• [Text]:

The festival started on a high note and stayed that way. Mathews, a masterful modernist who plays with crisp articulation, mixed tinkling, funky lines with loping swinging remarks on “Summertime.” For “Salima’s Dance,” Drummond and Cobb established a groove that swayed between a held-back feeling and a fiery let-go release, on which the leader turned out tremolos that glowed amidst other surely struck phrases. (Later, the threesome bashed out a vital “Up Jumped Spring,” with Cobb sparking things with snappy snare drum accents.)
Meanwhile, Bishop’s quintet (trumpeter Dizzy Reece, tenor sax man Harold Vick, bassist Bob Magnusson and Berk) moved smoothly through “Billie’s Bounce” and “Star Eyes,” with Vick a standout. The tall, lanky horn man offered relaxed, reflective lines that glided as much as swung, and were constructed ingeniously. Bishop’s work was low key but effective.

• [Data shown]:
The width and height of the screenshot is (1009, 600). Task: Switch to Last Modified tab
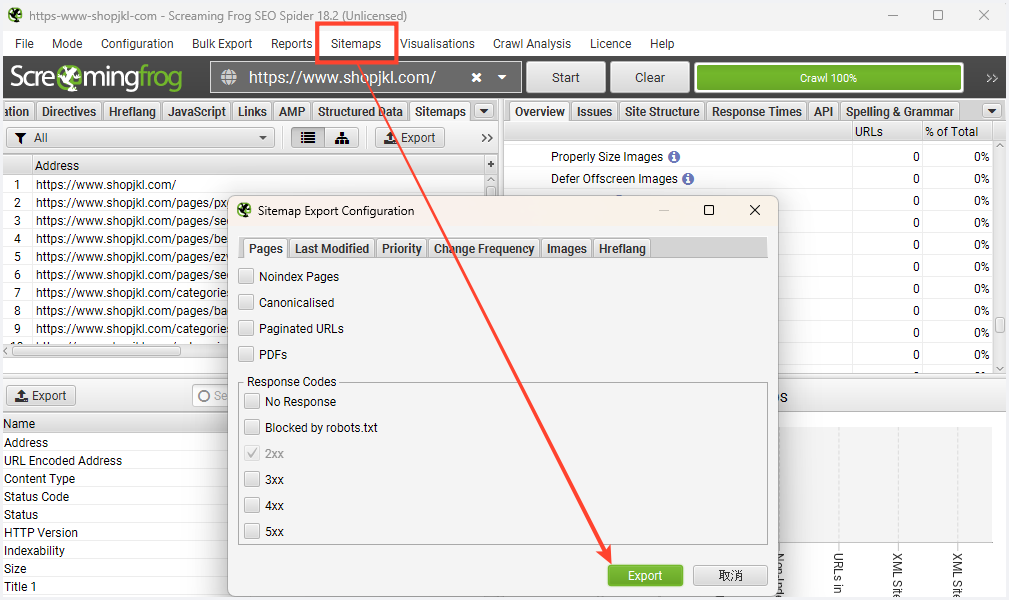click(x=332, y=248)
==
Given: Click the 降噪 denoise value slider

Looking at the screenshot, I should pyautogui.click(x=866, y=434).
* * *
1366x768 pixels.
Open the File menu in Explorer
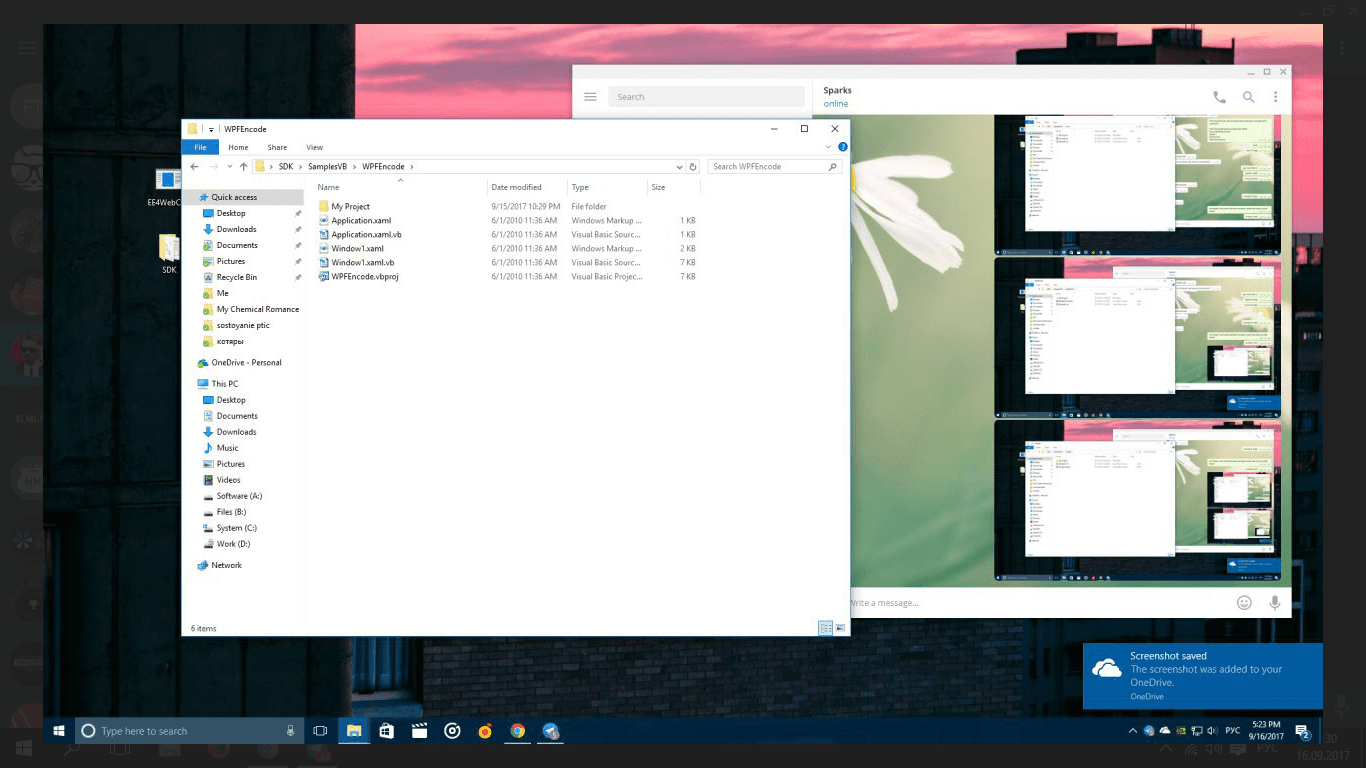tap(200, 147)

• [Instructions]:
1. Answer these questions about the jazz festival review:
(a) On which tune did Mathews mix funky lines with loping, swinging remarks?
(b) Who added snappy snare drum accents on "Up Jumped Spring"?
(c) Who played trumpet in Bishop's quintet?
2. Write the next paragraph of the jazz festival review, picking up after its final sentence.

• [Answers by item number]:
1.
(a) "Summertime"
(b) Cobb
(c) Dizzy Reece

2.
Rogers’ first set spotlighted his trademark interweaving orchestrations. The soft, cloudy tones of the leader’s fluegelhorn and reed man Bill Perkins’ tenor sax intermingled delightfully on the quietly exotic “Yesterday, Today and Forever,” and Perkins’ came forth with a memorable soprano sax solo on “Have You Hugged Your Martian Today?” Pianist Pete Jolly starred on “I Should Care,” demonstrating his lush, romantic bent with a flowing, notes-here, notes-there intro that led to sparkling, cascading lines and locked hands work a la Erroll Garner.
In between these groups, one heard a warm-toned, in-form Brookmeyer, reviewed here last week; Haynes, whose wispy, airy voice came across on a high-spirited “Out of the Night”; Fahn, a valve trombonist with a rich sound and good ideas, who kicked out a stirring “What Is This Thing Called Love?” where pianist Tad Weed soared with spinning, twisting ideas; Conti, who, possessing enough technique for two men, was dazzling with scampering double-times and scrumptious chorded passages on “Wave” and an unaccompanied “Stella by Starlight,” and Sheldon, who interspersed brilliant horn lines and vocals on “Ain’t Misbehavin’ ” and “Do Nothing ‘Til You Hear From Me” with 10 minutes of jokes about everything from a pretty girl’s short skirt to a variety of diets.
Three sensational sets were among those that closed the event.
Wilson started with a well-worn blues, “You Better Believe It,” where after rippling solos from (son) Anthony Wilson, pianist Harold Land Jr. and saxophonist Harold Land Sr., he directed his 19-piece ensemble through two whisper-like pianissimo passages and two top-of-the-lung shout choruses, scoring a rousing ovation.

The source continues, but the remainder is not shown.